Mysql – Best way to design / query multi-level relationship table

database-designMySQLperformancequery-performancerecursive

My company is going to develop a mobile app selling services across different regions. We are expecting users are going to hugely depend on the Search function. Thus, I need to make sure the database design is good enough to handle the searches.

The main concern I have is, not only should the user be able to search the services by name or description, but also by service location.

Let me first show you what I designed:

Solution 1
Table: Service
+------+----------+--------------+--------+----------+----------+
| id   | name     | description  | cityid | address1 | address2 |
+------+----------+--------------+--------+----------+----------+
|     1| Service1 | Description1 |       1| Address1 |          |
|     2| Service2 | Description2 |       2| Address2 |          |
|     3| Service3 | Description3 |       3| Address3 |          |
+------+----------+--------------+--------+----------+----------+

Table: City
+------+-----------+---------+
| id   | name      | stateid |
+------+-----------+---------+
|     1| KL        |       1 |
|     2| Georgetown|       2 |
|     3| JB        |       3 |
+------+-----------+---------+

Table: State
+------+---------------------+-----------+
| id   | name                | countryid |
+------+---------------------+-----------+
|     1| Wilayah Persekutuan |         1 |
|     2| Penang              |         2 |
|     3| Johor               |         3 |
+------+---------------------+-----------+

Table: Country
+------+-----------+
| id   | name      |
+------+-----------+
|     1| Malaysia  |
|     2| Singapore |
+------+-----------+

Above are my tables with some sample data. The requirement is to allow the user to enter a keyword to start searching in the Service table – if the keyword matches a service name, then return that result from Service. If not, then search for the keyword in the City table – if the keyword matches a particular City row, then get all the Service rows that match that city by the cityid. If no row is found, then go on searching in the State table, up until the Country table.

So here is a problem with my solution. If the user enters a Country name, I will get a match result from the Country table, then I use the result's countryid to get all the related states in the State table, then I use those results' stateids to get all related cities in the City table – and only then I use the last results' cityid to search for the related services in the Service table. Which I think is not a good approach as it needs to use a lot of recursive IN searches to filter the results, which is not good for performance.

My colleague then came up with another solution, which put all the search related references into the Service table – something like this:

Solution 2
Table: Service
+------+----------+--------------+--------+----------+-----------+----------+----------+
| id   | name     | description  | cityid | stateid  | countryid | address1 | address2 |
+------+----------+--------------+--------+----------+-----------+----------+----------+
|     1| Service1 | Description1 |      1 |        1 |         1 | Address1 |          |
|     2| Service2 | Description2 |      2 |        2 |         2 | Address2 |          |
|     3| Service3 | Description3 |      3 |        3 |         3 | Address3 |          |
+------+----------+--------------+--------+----------+-----------+----------+----------+

So, if Country matched the search, then use the result's countryid to perform search straight in the Service table, otherwise, if State matched the search, then use the result's stateid to perform the search in Service and so on.

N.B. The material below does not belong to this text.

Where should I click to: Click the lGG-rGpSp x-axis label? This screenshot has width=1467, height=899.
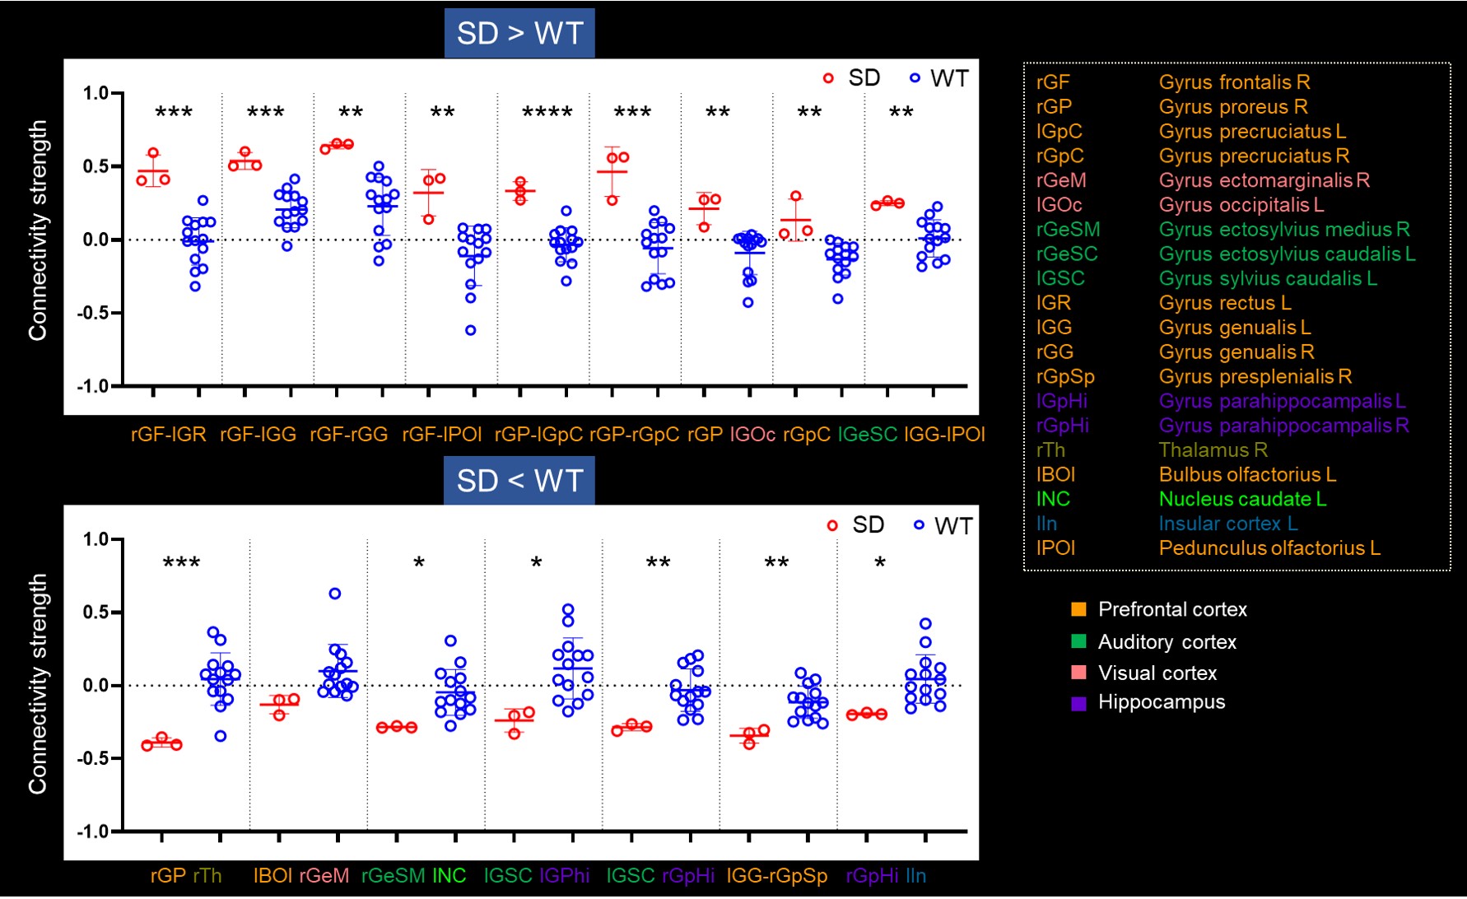776,875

This method is more efficient as it doesn't have so much recursive searches, but the downside is it violates the Normalisation practices: the Service table has redundant info, which is countryid and stateid. And logically speaking, I can find those two IDs with only cityid, even though I need to perform multiple look-ups/joins.

So which solution should I go for? Or do you have a better suggestion? Please advise.

Best Answer

Instead of gauging geographical proximity by presence in a given city, state or country, why not locate services using either a geographical point (latitude/longitude) or by geographic polygons?

The scheme you are proposing does not account for these situations:

  • Some countries are very large, so being within the country is not a great measure of being proximate.
  • Not all locations are within a city, so locating services by city name will not always be possible.
  • Not every country has political subdivisions analogous to states, so your hierarchy does not always hold.

MySQL has geospatial extensions. You should examine these and see if they solve your problem more directly by allowing you to find services that are "near" (whatever that means in your context) the searcher.